09 Sep
Posted by Rob Kalajian as Other
Already way above its funding goal, Thornwatch: Eyrewood Adventures, bridges the gap between narrative RPGs and board games. The game was originally envisioned by Penny Arcade’s Mike Krahulik and Jerry Holkins and is co-designed with Lone Shark’s Mike Selinker, Chad Brown, and Rodney Thompson. In the game players take on the roles of the Protectors of the Eyrewood, the Thornwatch, playing through a sort of choose-your-own adventure run by the a player designated as the Judge.
The game looks breathtaking, and you can even get a quick taste of it with a free print-and-play.

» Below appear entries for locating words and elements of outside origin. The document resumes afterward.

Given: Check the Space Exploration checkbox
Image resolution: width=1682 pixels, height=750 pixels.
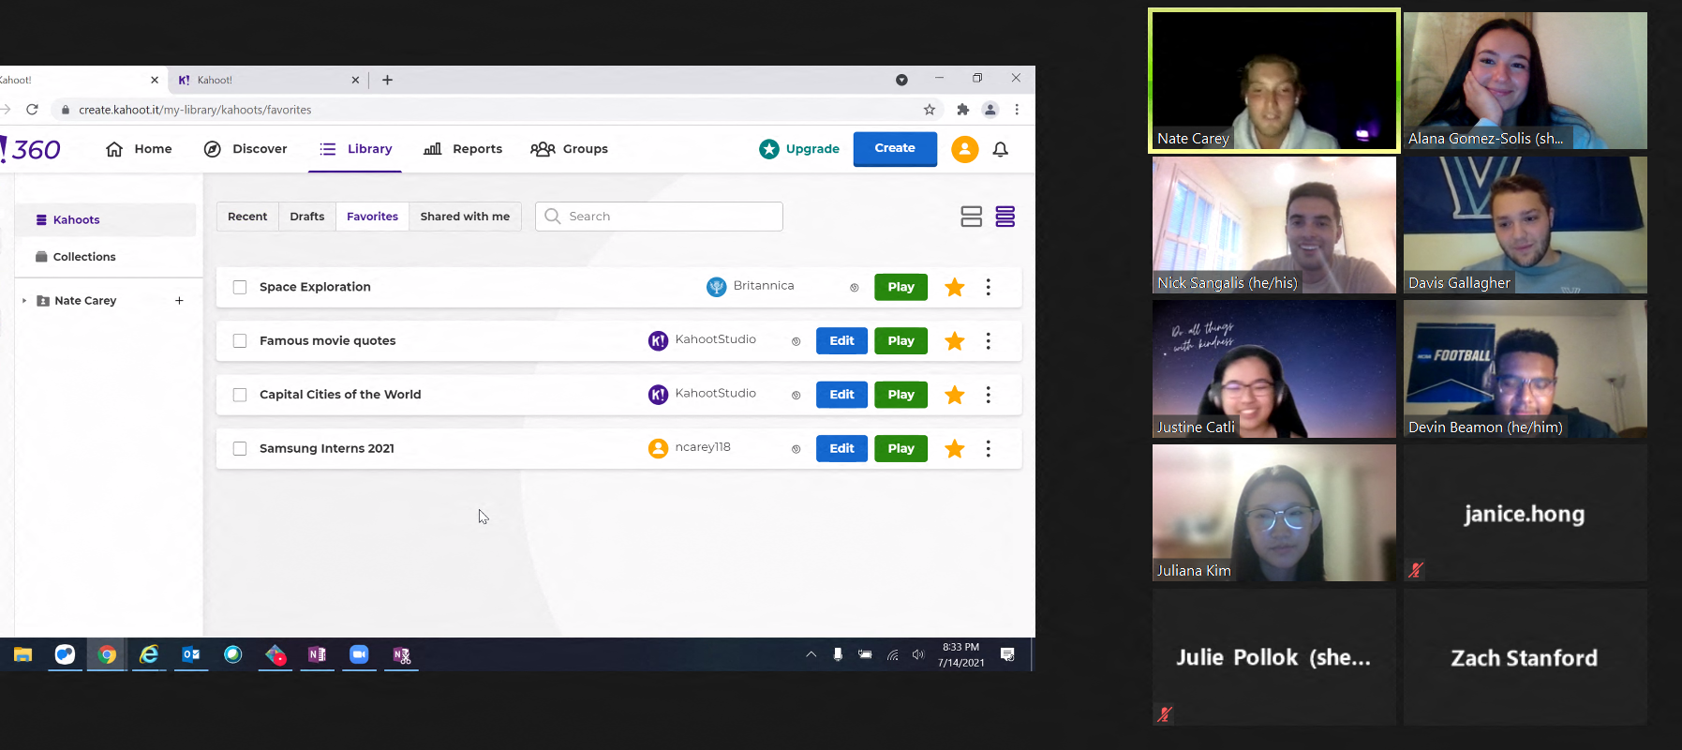Looking at the screenshot, I should click(240, 288).
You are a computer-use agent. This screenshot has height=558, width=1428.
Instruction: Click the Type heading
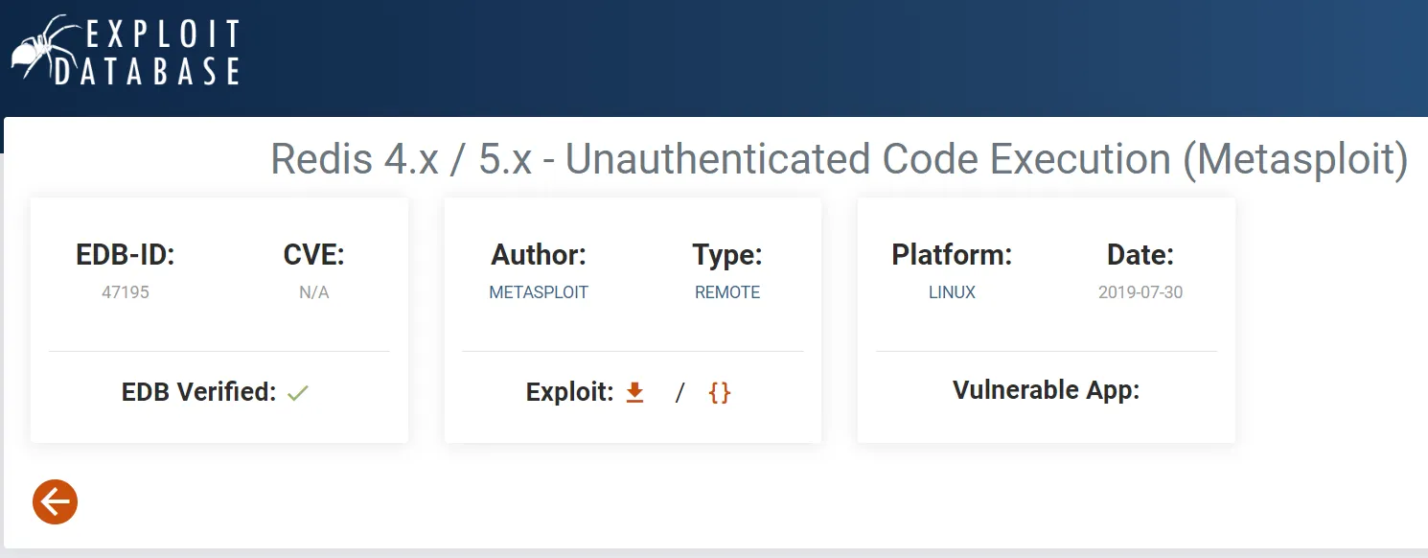point(727,255)
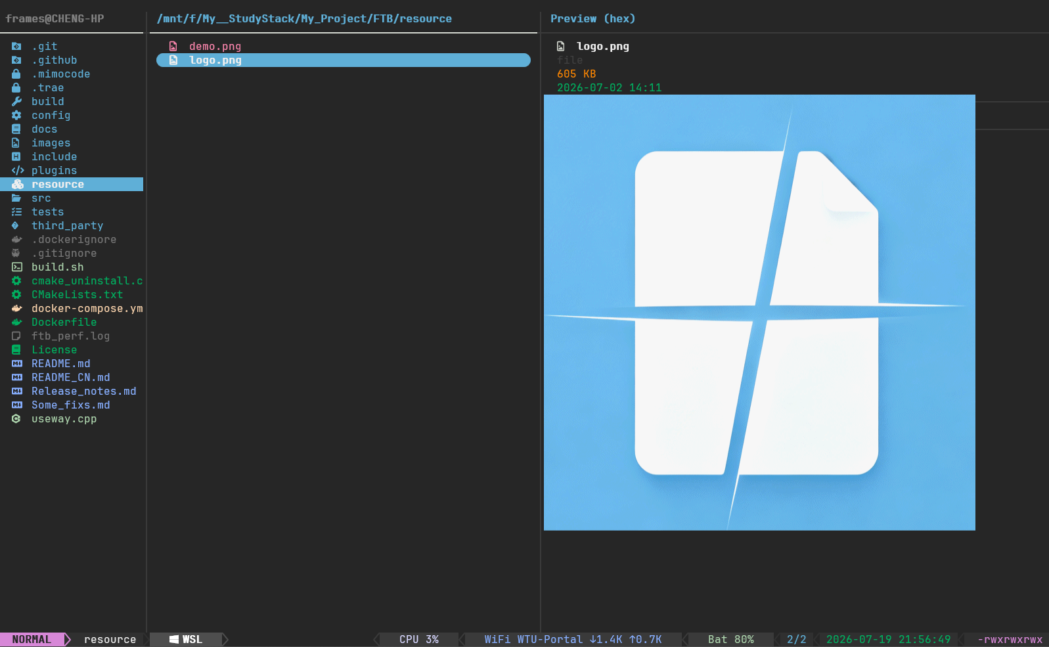1049x647 pixels.
Task: Click the wrench icon beside build
Action: (x=16, y=101)
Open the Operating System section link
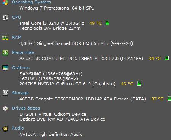Screen dimensions: 171x140 (31, 2)
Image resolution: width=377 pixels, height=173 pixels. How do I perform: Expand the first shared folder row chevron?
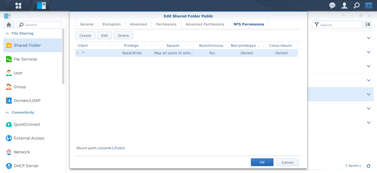[369, 38]
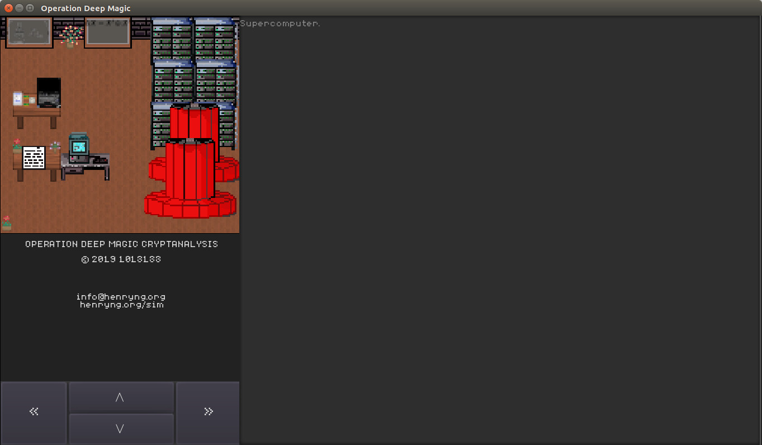Click the OPERATION DEEP MAGIC CRYPTANALYSIS title
This screenshot has height=445, width=762.
coord(121,244)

A pledge of $78 gets you a copy of the game, with all sorts of amazing things available at higher tiers. The stretch goals, most of which have already been met, provide you with additional characters, stories, and even a comic.
Simple but highly appropriate for its straightforward educational purpose, Chemical Spill is a card game meant for high school students. Players draft a hand of element cards then assemble them in to molecules, along the way learning about covalent bonds, Lewis dot structures, and electron sub-shell configurations.
Based on Jules Verne’s Twenty Thousand Leagues Under the Sea, Victory Point Games’ Nemo’s War is a solitaire adventure board game where the player, as Captain Nemo, pilots the Nautilus about the oceans’ depths. Exploration, scientific discovery, war, and anti-imperialism are the priorities from which the player may choose, and against which actions such as refitting the submarine, inciting local uprisings, and attacking surface ships are judged for victory points.
Empires: Galactic Rebellion from Eagle-Gryphon Games treats players to an epic-scale game set in conflict among the stars. A follow-up to Glen Drover’s Age of Empires, Galactic Rebellion incorporates development on economic, political, military, and technological fronts, as well as worker placement, in to gameplay. As a new feature, those workers are differentiated between rebels, scientists, troopers, smugglers, and diplomats, each of which is represented by a different miniature figure.
Calling it a “skill-building game”, Lone Shark’s The Ninth World is an adventure card game based on the Numenera RPG. Each player’s hand of cards represents their current set of skills. As better skills are developed, new cards replace old ones. Players then use the cards in bidding against each other to explore, collect relics, complete quests, and further improve their skills.
In CitiesUP, building is just the first step. Every structure, whether residential, commercial, or industrial, must be supplied with water and electricity. In return for that support, players are able to collect taxes for victory points. Field cards represent special events, including some natural disasters. And building out the city is market with vertical wooden cubes, so you get the image of a growing downtown as game progresses.
The Cthulhu-head dice tower looks amazing but I won’t be held responsible for what happens should you actually bring it to the table or, worse yet, feed it dice.
Lone Shark’s The Apocrypha Adventure Card Game has a modern horror theme but is built off the system that Mike Selinker developed for the Pathfinder Adventure Card Game. Also differentiating it from its predecessor is character development. Rather than with check-boxes, players add cards to their character decks as they reveal their character’s repressed memories.
Requiem Vampire Knight is a game for which I published a detailed preview when it originally sought funding on Indiegogo 2 years ago. Now on Kickstarter, the game I’m told plays pretty much the same, though with a thoroughly-edited rule book and an upgrade to plastic miniatures. As a I said then, the game does have some interesting mechanics but it’s the dark theme and artwork that’s particularly striking.
On a lighter, cuter note there’s JunKing, a card game about scavenger imps who hoard garbage. Pulling the “Crown” from the junkpile (a.k.a., the draw pile) ends the game and is a major point boost, but holding the “Perfectly Good Sandwich” (“Someone threw this away?”) is a strong consolation prize.
BattleBards is a background-audio system for tabletop games. Audio tracks and a soundboard from the same company already exist for PC and MAC. This project is for creating a web-based soundboard, producing additional audio, and recording a series of voice-overs covering standard fantasy adventure encounters (such as the barmaid in the tavern that the PCs always visit).
From the creators of Driking Quest comes Haiku Warrior, a card-based roleplaying game told via haiku. “Fight monsters, find souls, eat fruit.” I think maybe they played with their first product a little too much.